Prove $\oint_\Gamma\vec\nabla f\cdot d\vec{r}=0$ when $\Gamma$ is the unit circle

Question

I have encountered a statement in my book which didn't seem quite right to me. It was written exactly like this:

Let $f(x,y):\mathbb{R}^2\to\mathbb{R}$ be a differentiable function such that $\frac{\partial f}{\partial x}$ and $\frac{\partial f}{\partial y}$ are continuous functions for all $(x,y)\neq(0,0)$, and let $\Gamma$ be the unit circle, centered at $(0,0)$. Then:

$$\oint_\Gamma\vec\nabla f\cdot d\vec{r}=0$$

I tried to sit down and think why is this statement true. You all must have encountered before the infamous vector field:

$$\vec{F}=\left(-\frac{y}{x^2+y^2},\frac{x}{x^2+y^2}\right)$$

This vector field is the gradient of the function $f(x,y)=\arctan(\frac yx)$ if I remember correctly. This function is of course problematic on the $y$ axis. However, I assume you can define $f$ on the $y$ axis, apart from the point $(0,0)$, such that the partial derivatives of $f$ would exist and also be continuous there (I'm not sure about that, but the fact that the parital derivatives are clearly continuous for every point but $(0,0)$ has led me to that assumption).

So $\frac{\partial f}{\partial x}$ and $\frac{\partial f}{\partial y}$ are indeed continuous for all $(x,y)\neq(0,0)$, but $\displaystyle \oint_\Gamma\vec\nabla f\cdot d\vec{r} $ would be equal to $\pm2 \pi$ (depends on the orientation of $\Gamma$).

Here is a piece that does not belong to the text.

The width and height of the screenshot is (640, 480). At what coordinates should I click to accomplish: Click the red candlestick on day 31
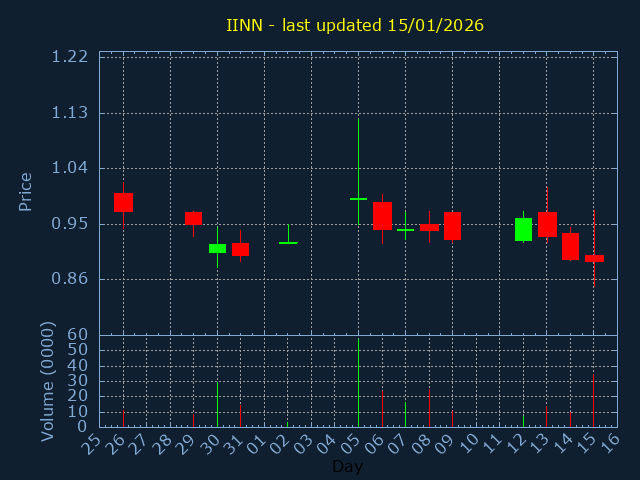click(240, 249)
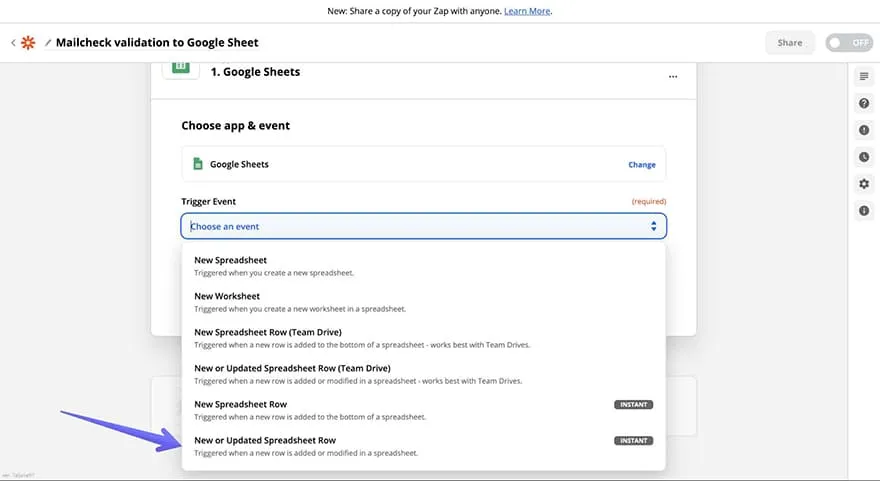
Task: Open the Trigger Event dropdown arrows
Action: pos(654,226)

To conclude, I would like to know whether my example disproves the above statement, or maybe it is wrong. If it's not correct, I would be glad to hear why, and in addition, have a proof of the statement. I thought of many ways to prove it – using Green's Theorem and the fact that $\vec\nabla\times\vec\nabla f\equiv0$, stating $\vec\nabla f$ is a conservative vector field (since it is derived from a gradient of a scalar potential function) and more; But of course I wouldn't go there before I know why my example is incorrect.

Thanks!

Answer 1

Lucky you, the appearance of a totally wrong answer persuaded me to post a complete solution.

Fundamental Theorem of Calculus for line integrals: Suppose $\Omega\subset\Bbb R^2$ is open and $f\in C^1(\Omega)$. If $\gamma:[0,1]\to\Omega$ is a $C^1$ curve then $\int_\gamma\nabla f\cdot dr=f(\gamma(1))-f(\gamma(0))$.

(Hence if $\gamma$ is a closed curve (meaning $\gamma(1)=\gamma(0)$) the integral is $0$. With $\Omega=\Bbb R^2\setminus\{(0,0)\}$ and $\gamma(t)=(\cos(2\pi t),\sin(2\pi t))$ this proves the result you ask about; in particular what happens at the origin doesn't matter.)

Proof, even though it must be in the book: By definition, if $F$ is a vector field then $$\int_\gamma F\cdot dr=\int_0^1F(\gamma(t))\cdot\gamma'(t)\,dt.$$Now suppose that $F=\nabla f$, and set $$g(t)=f(\gamma(t)).$$The chain rule shows that $$F(\gamma(t))\cdot \gamma'(t)=g'(t),$$so $$\int_\gamma F\cdot dr=\int_0^1g'(t)\,dt=g(1)-g(0).$$

Corollary: If $\Omega=\Bbb R^2\setminus\{(0,0)\}$ and $F$ is the infamous vector field mentioned in the question there does not exist $f\in C^1(\Omega)$ with $F=\nabla f$.

(Indeed, in the language used in calculus books, $F$ is the standard example of a vector field which is closed but not exact.)